Considering last year’s debacle at Brackenfell High School in Cape Town demonstrates the point I’m trying to make. There, a parent-organized matric farewell function was exclusively attended by white students, igniting widespread outrage and allegations that this was racist. Beneath all the drama of the clashes between white parents (supported by South Africa’s second largest party, the Democratic Alliance) and members of South Africa’s third largest party (the Economic Freedom Fighters) is the crude question of why any of this mattered in the first place. (As happens routinely in South Africa, the incident at Brackenfell, where students had already reported experiences of racism, sparked many more revelations of racism at South Africa’s schools, both public and private.)

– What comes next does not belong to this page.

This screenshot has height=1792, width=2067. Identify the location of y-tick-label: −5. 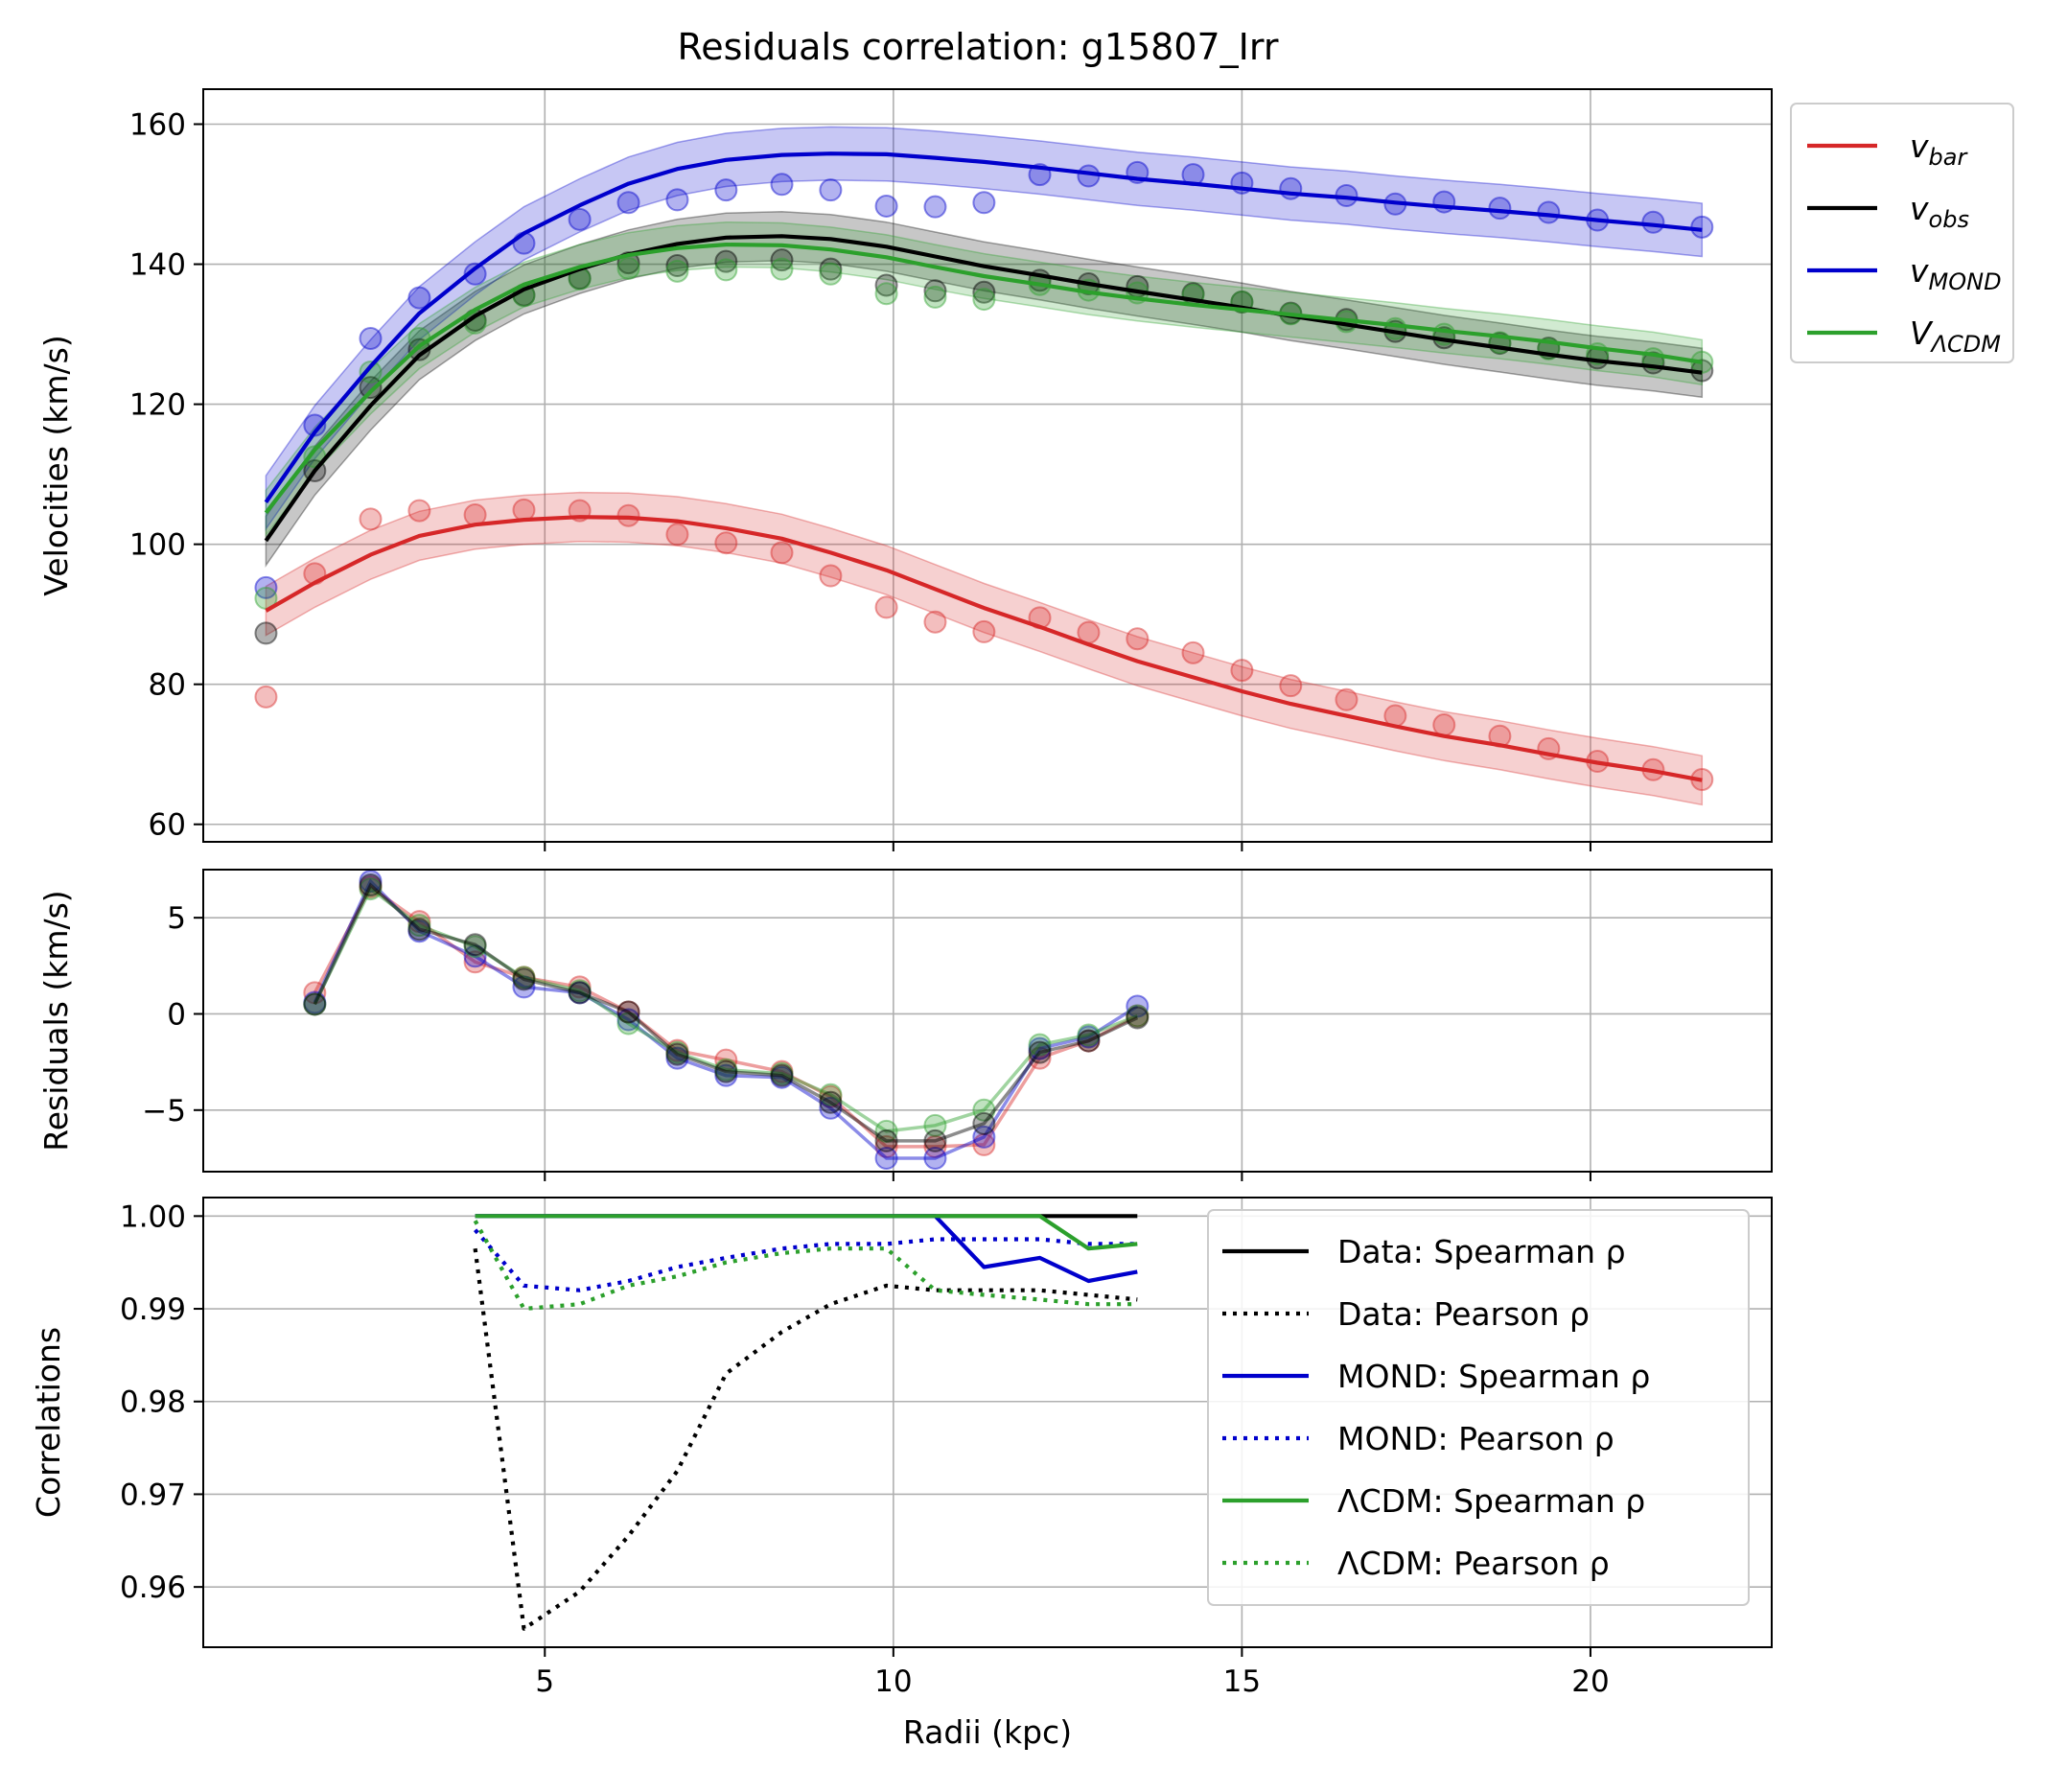
(164, 1112).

If we buy into an increasingly popular conception of education as just a terminal passage to prepare students for employment (and where liberal arts subjects like music or history are taught only to strengthen their value as “human capital”), then we shouldn’t worry so much about student bodies being well integrated, beyond giving parents their “money’s worth,” so to speak. But the Brackenfell incident sparked deep concerns precisely because we already think of education as being about more than high pass rates and admissions into university. We think it outrageous that, despite being in a diverse school many years after the formal end of apartheid, a lot of white kids still don’t have black friends! We implicitly think it the purpose of schooling to cultivate relationships that transcend ascriptive identities like race, gender, and religion, beyond simply teaching kids mathematics and science — that school is also about learning to belong to a society.

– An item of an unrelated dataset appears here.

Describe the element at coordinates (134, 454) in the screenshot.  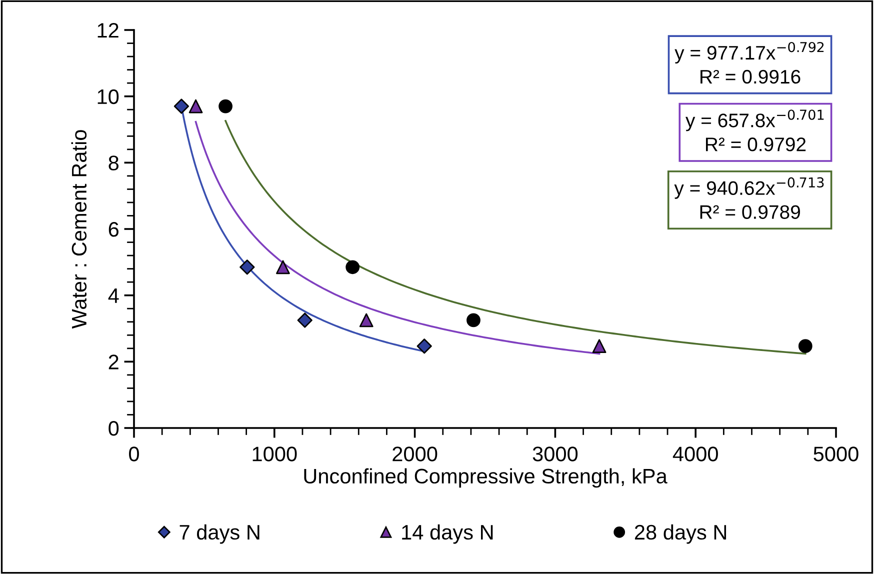
I see `x-tick-label: 0` at that location.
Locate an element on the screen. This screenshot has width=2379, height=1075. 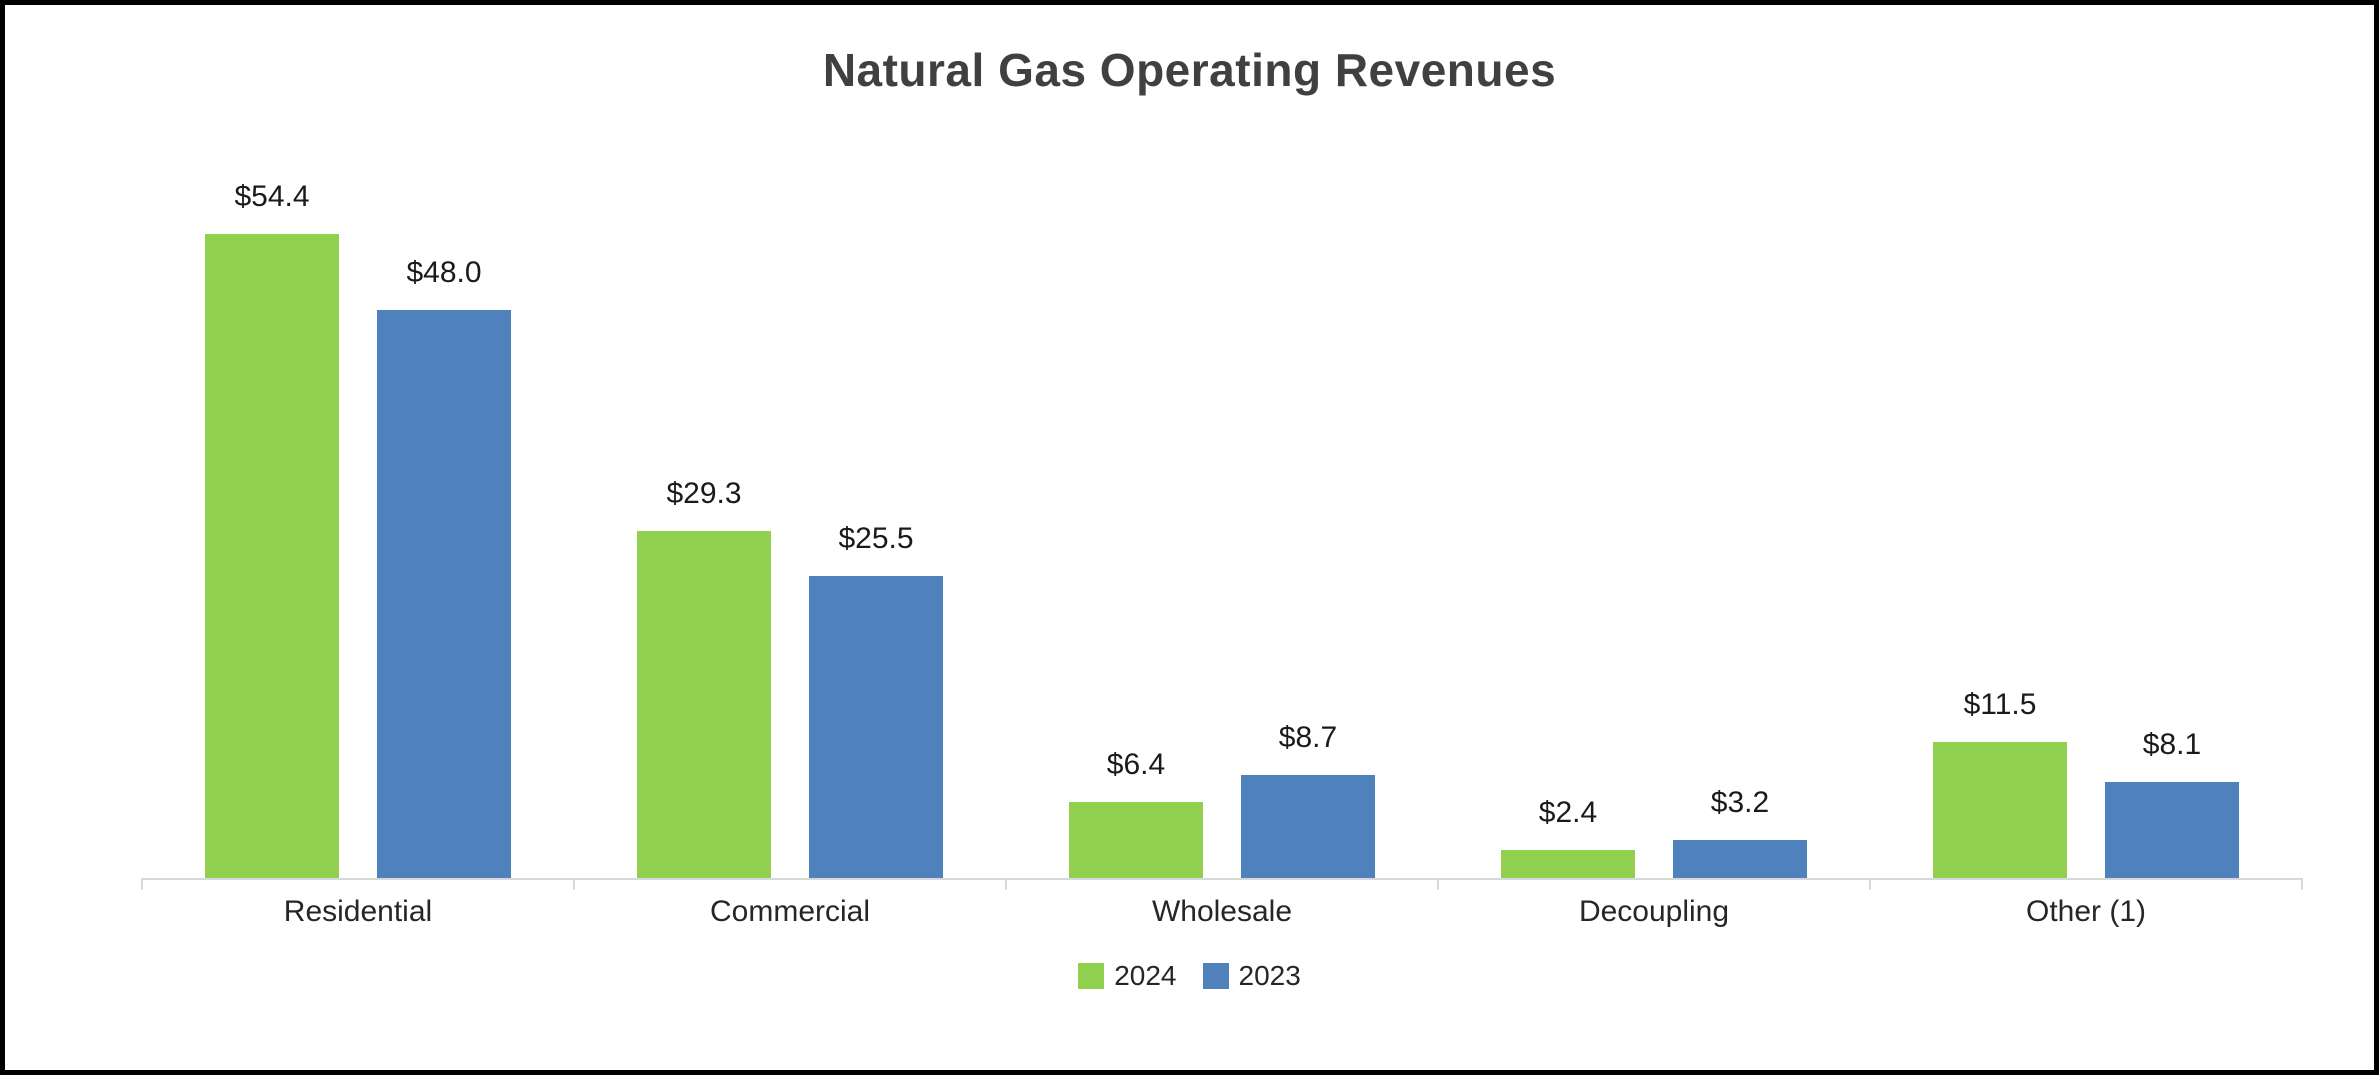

But, of course, the long-term trend in education writ large, even up to university, is one of less state investment and more commodification. In South Africa, as is the case in many other places, education is becoming less of a national priority — the government here recently announced that it will discontinue public funding for postgraduate teaching degrees and, as part of a general austerity agenda, is planning to cut teaching posts and reduce overall expenditure on education. Yet what ultimately makes this turn possible is an education system that allows privatization from the start, failing to shield itself against market forces. The grand irony of all this is that, even under the logic of capitalism, the point of education is to escape the coercion of the market — for how else is the long, time-consuming road of getting an education ordinarily justified, other than to say that one should “work hard now, so that someday, you’ll never have to work another day in your life”?
The COVID-19 pandemic is a world-historical event, one prompting many to call for a new social contract for what the future holds. In doing so, some fundamental features of the social order are being called into question. The fast-growing calls for a universal basic income guarantee, for example, are not only made necessary by a world of soaring unemployment but also challenge the idea that one’s survival and happiness be tethered to one’s employment. We should also then challenge the idea that education is merely a tool for entering the job market.
An empowered, thoughtful, and active public is what our schooling system should build; one that, in spite of inevitable political differences, is committed to the highest aspirations of our life in common. It is a good time to start asking: What is learning for?